Collected data entries
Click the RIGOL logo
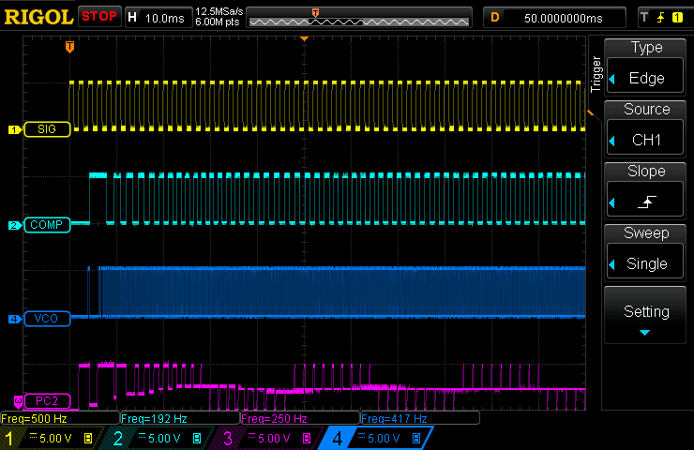coord(38,16)
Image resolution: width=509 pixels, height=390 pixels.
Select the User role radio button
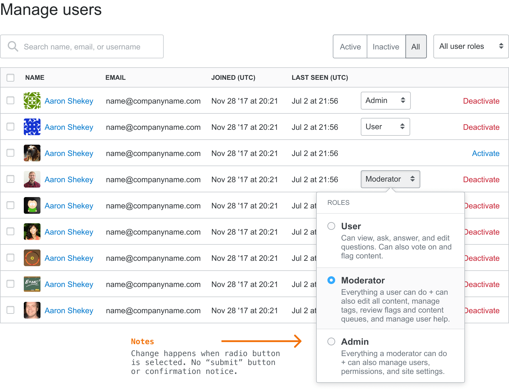tap(331, 226)
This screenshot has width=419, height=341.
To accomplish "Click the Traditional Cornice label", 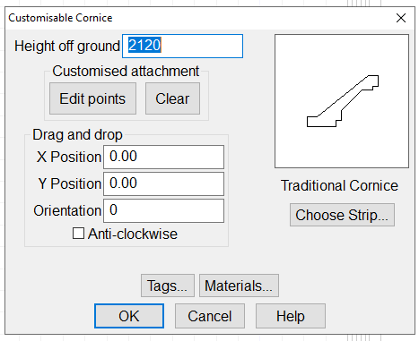I will click(339, 185).

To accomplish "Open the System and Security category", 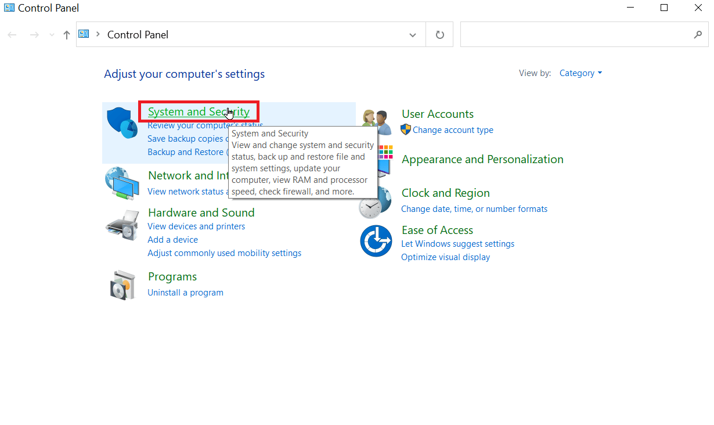I will pos(199,111).
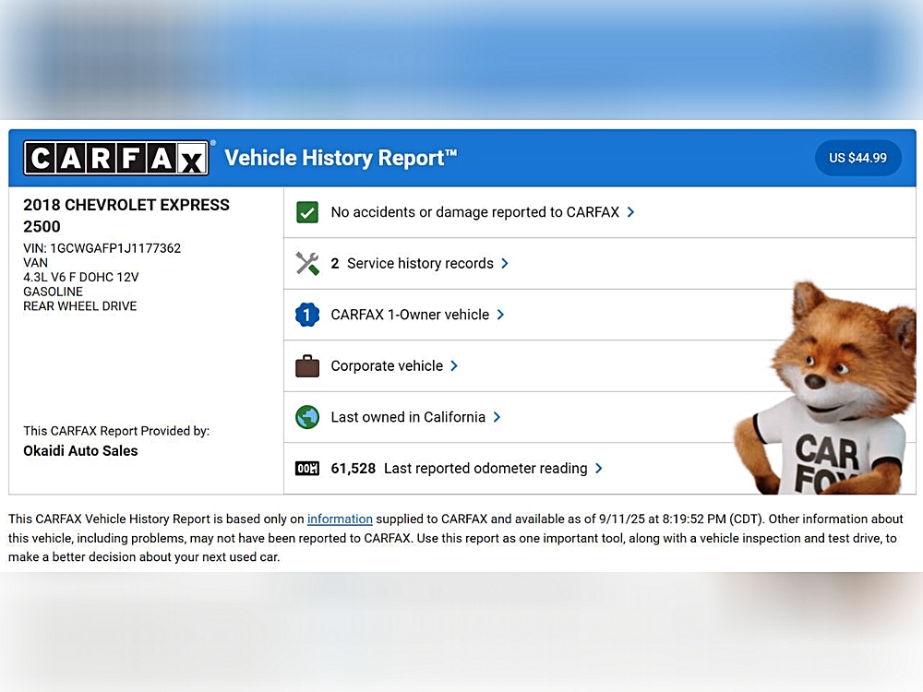Expand the CARFAX 1-Owner vehicle chevron
The height and width of the screenshot is (692, 923).
(500, 315)
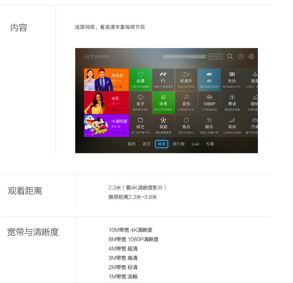Click the search magnifier icon

[x=230, y=57]
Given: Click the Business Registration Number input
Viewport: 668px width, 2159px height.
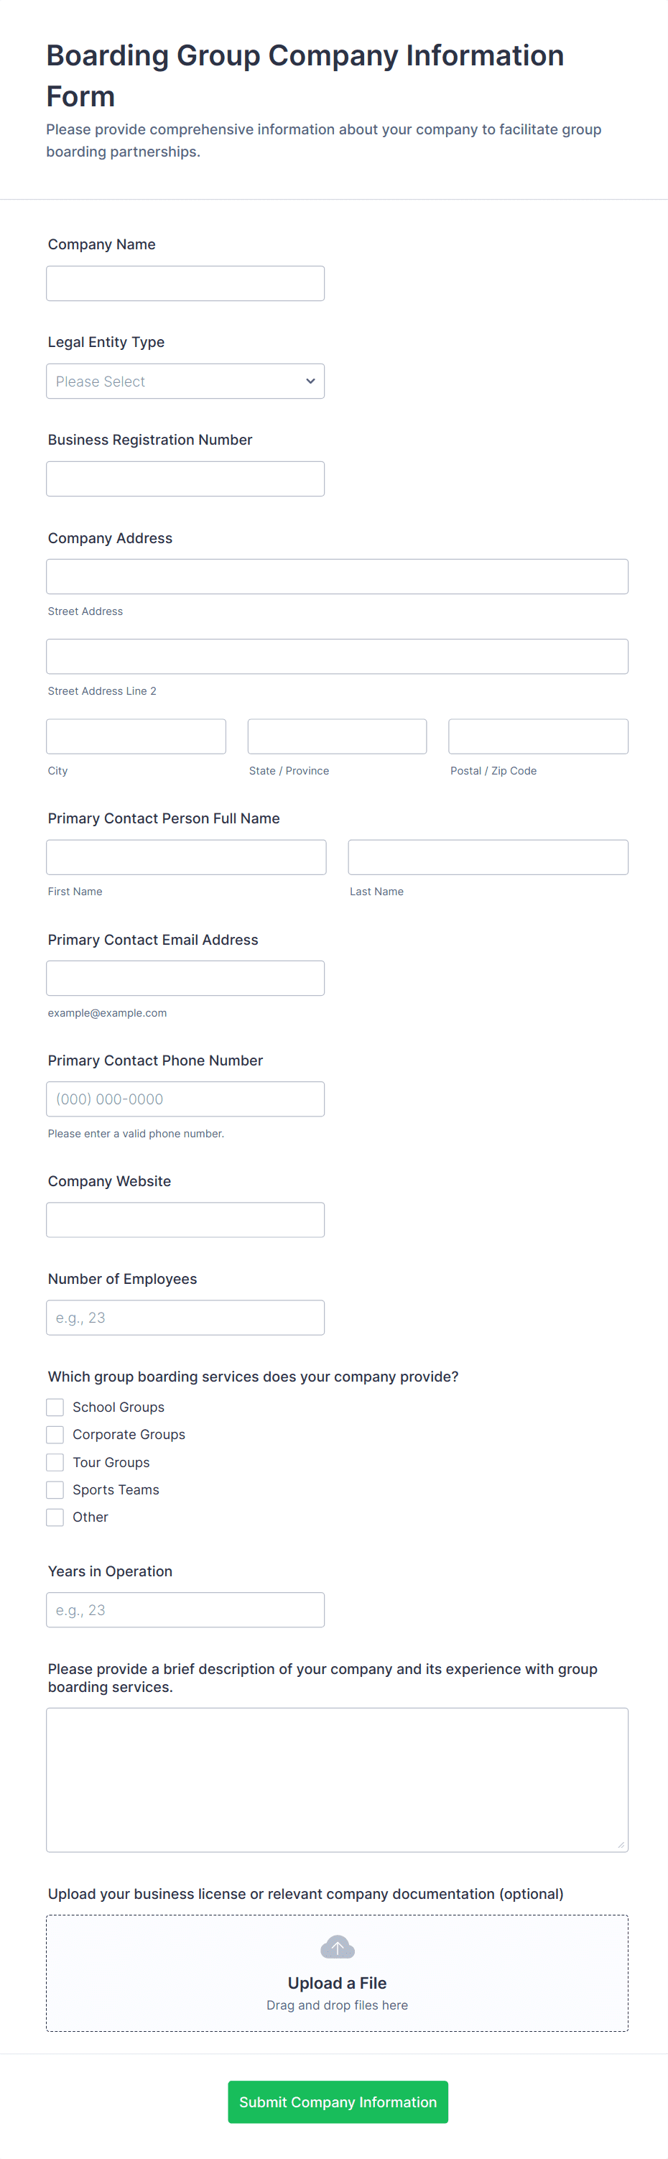Looking at the screenshot, I should tap(185, 479).
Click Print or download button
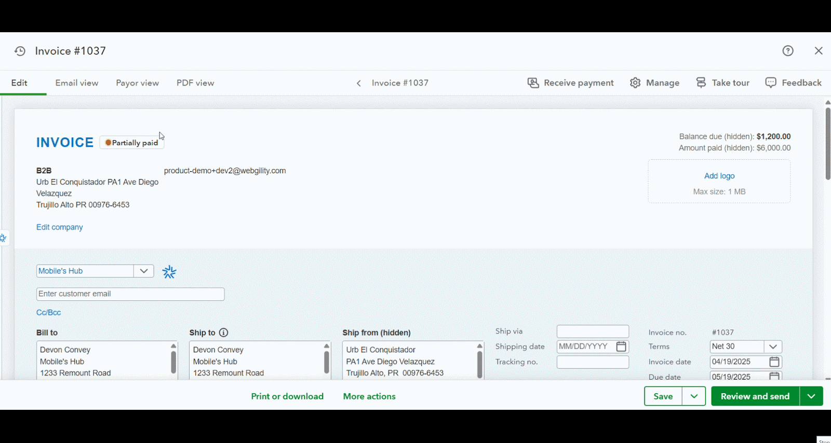This screenshot has height=443, width=831. (x=287, y=396)
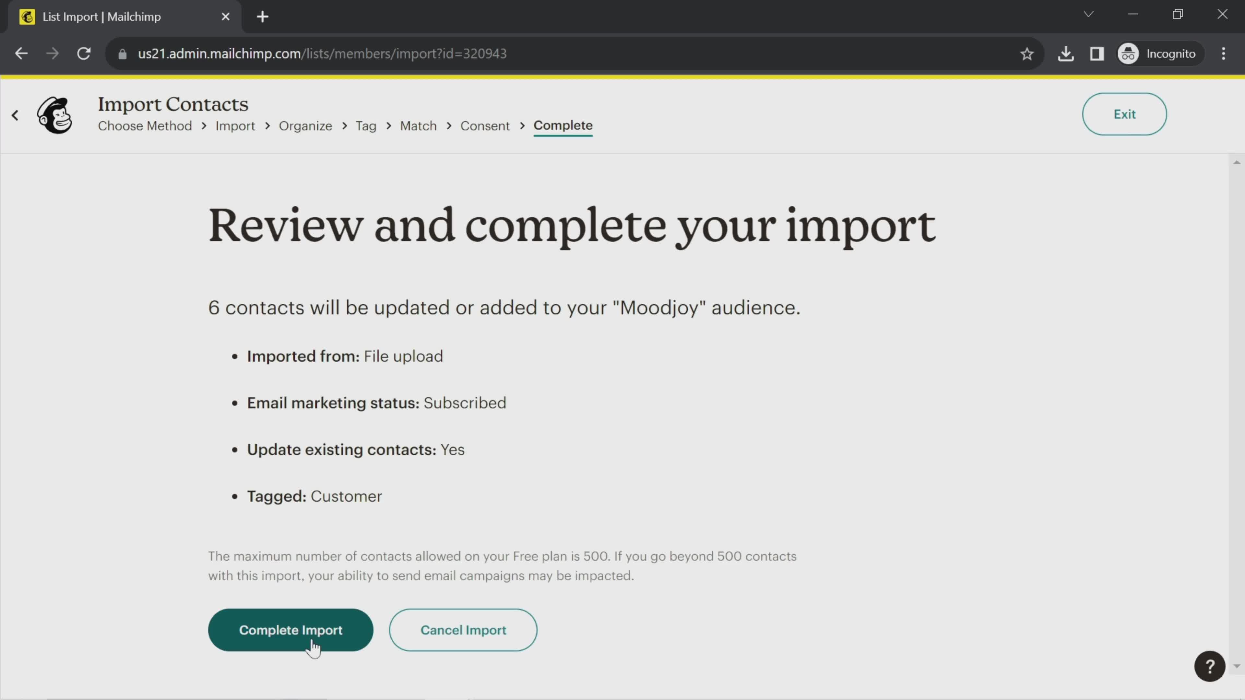Click the Consent step breadcrumb

pos(485,126)
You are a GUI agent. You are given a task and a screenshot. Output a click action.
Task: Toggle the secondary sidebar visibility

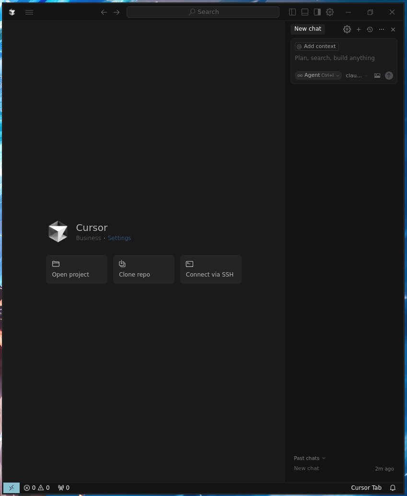(x=317, y=12)
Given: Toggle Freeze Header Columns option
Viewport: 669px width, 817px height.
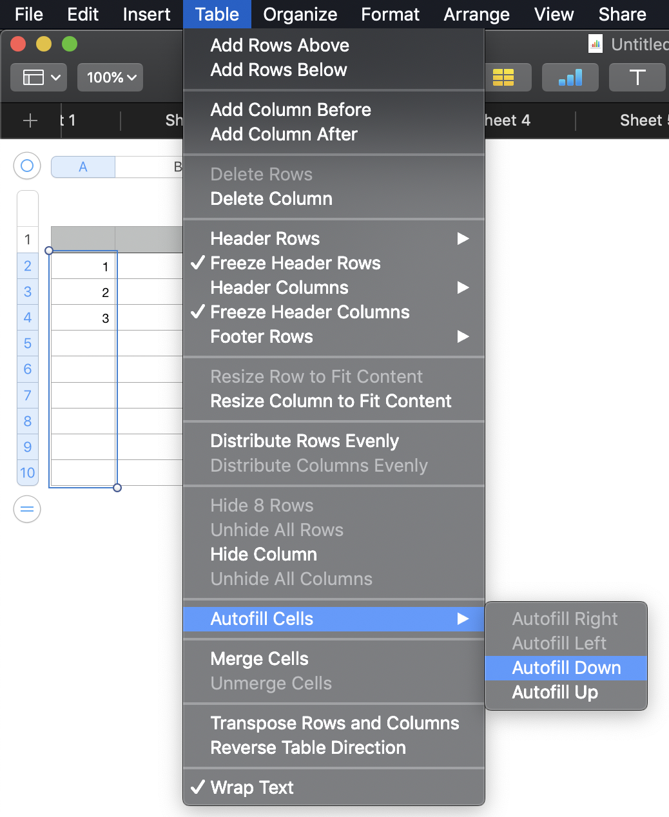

◆ **WHAT THE TASK REQUIRES**
Line by line and exactly, reproduce the span from the line with "Given: Click the" through the end of the data above, both ends included, with pictures left out.

◆ **PROBLEM SOLUTION**
Given: Click the Business Registration Number input
Viewport: 668px width, 2159px height.
Looking at the screenshot, I should tap(185, 479).
Click Print or download button
This screenshot has height=443, width=831. (x=287, y=396)
Click the Consent step breadcrumb

pos(485,126)
You are a GUI agent. You are given a task and a screenshot. Output a click action.
Task: Toggle the secondary sidebar visibility

(x=317, y=12)
Given: Toggle Freeze Header Columns option
Viewport: 669px width, 817px height.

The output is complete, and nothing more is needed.